Keeping a helicopter in the air demands access to a steady supply of backup parts in case the machine breaks down.


July 18, 2007
By Helicopters Canada

Keeping a helicopter in the air demands access to a steady supply of
backup parts in case the machine breaks down. Yet many Canadian
operators and smaller repair shops may not be doing enough to ensure
they have the right part at the right time. In fact it is a continuous
challenge to determine what parts should be stocked and at which times.
The result is often a last-minute scramble to locate and express ship a
critical part. Meanwhile, the helicopter sits in a hangar rather than
out in the field where it can earn money.

"AOG
(aircraft on the ground) is the worst time to be thinking of purchasing
parts.You end up paying a lot more since there is no time to shop
around." said Bert Vergeer, vice-president of London, Ontario-based
AV-Base Systems, a maintenance and inventory software developer. "It is
all about getting control of the situation."

In 1997 it was
estimated that approximately 80% of North American operators and MROs
were inadequately equipped to handle inventory. Even those with
computerized systems reported a hodgepodge of spreadsheets to control
inventory (while manual white boards kept track of maintenance) and
outdated in-house tracking systems. Vergeer suggests that in an era of
just-in-time service to customers, too many companies still remain a
few steps behind.

============================================================

▶ Jobs:
1. Answer these questions using the article on helicopter parts inventory, one line per answer, marked (a), (b) and (c).
(a) In what city is AV-Base Systems based?
(b) In 1997, roughly what share of North American operators and MROs were estimated to be inadequately equipped to handle inventory?
(c) What does the abbreviation "AOG" stand for?
2. Decide whether each statement below agrees with the article on helicopter parts inventory. Answer yes or no for each, and quote the words of the article that settle it.
(a) AV-Base Systems develops maintenance and inventory software.
(b) Bert Vergeer is the president of AV-Base Systems.
(c) Companies with computerized systems used manual white boards to keep track of inventory.
3. Write the next part of the article on helicopter parts inventory, picking up after its final sentence.

▶ Data lines:
============================================================

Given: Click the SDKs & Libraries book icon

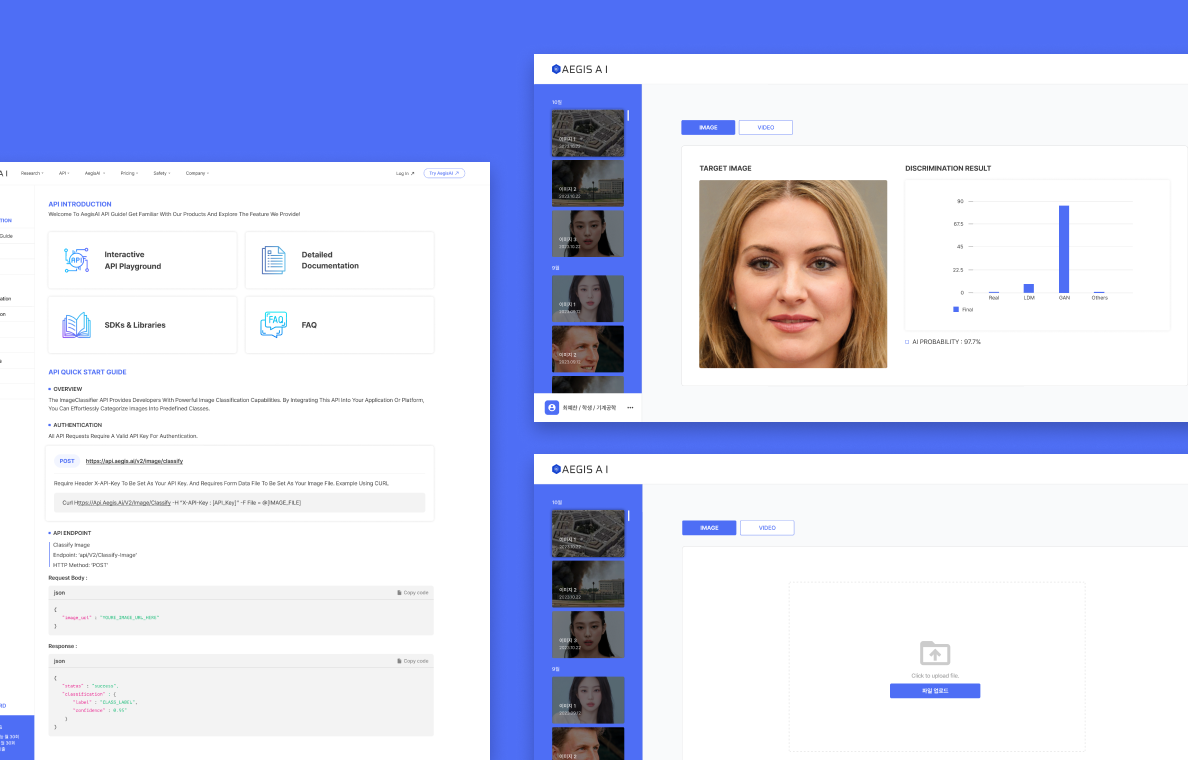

============================================================

▶ Expected outputs:
1.
(a) London, Ontario
(b) Approximately 80%
(c) Aircraft on the ground

2.
(a) Yes: "a maintenance and inventory software developer"
(b) No: "vice-president of London, Ontario-based AV-Base Systems"
(c) No: "a hodgepodge of spreadsheets to control inventory (while manual white boards kept track of maintenance)"

3.
"We’ve seen a 50/50 ratio. Half the companies
have too much inventory – certainly stock that will never move – the
other 50% have clear indicators of potential stock storages." he said.

Compounding
the problem is a scratch-pad culture where part numbers are routinely
scribbled on a piece of paper and piled on top of the desk. This
approach works fine for the individual for the moment, however aquiring
later access or providing access to others is often limited. Some
individuals are able to retain this information in memory. But when
they leave, this only source of information leaves with them. It
represents a huge resource and financial sinkhole with most companies.

How
do you correct the imbalance? "There's definitely a juggling act to
please our accountants and our customers," said Shaun Stubbs, manager
of ACRO Aero-Parts, the parts sales division of ACRO Aerospace.

ACRO
has approximately 30,000 line items in stock at any given time. The
heart of its parts management system is a fully integrated computer
program that keeps track of inventory levels along with what is flowing
through the system. "Everything is issued out on the computer. As the
part is removed for each job it is reduced on the system," Stubbs
pointed out.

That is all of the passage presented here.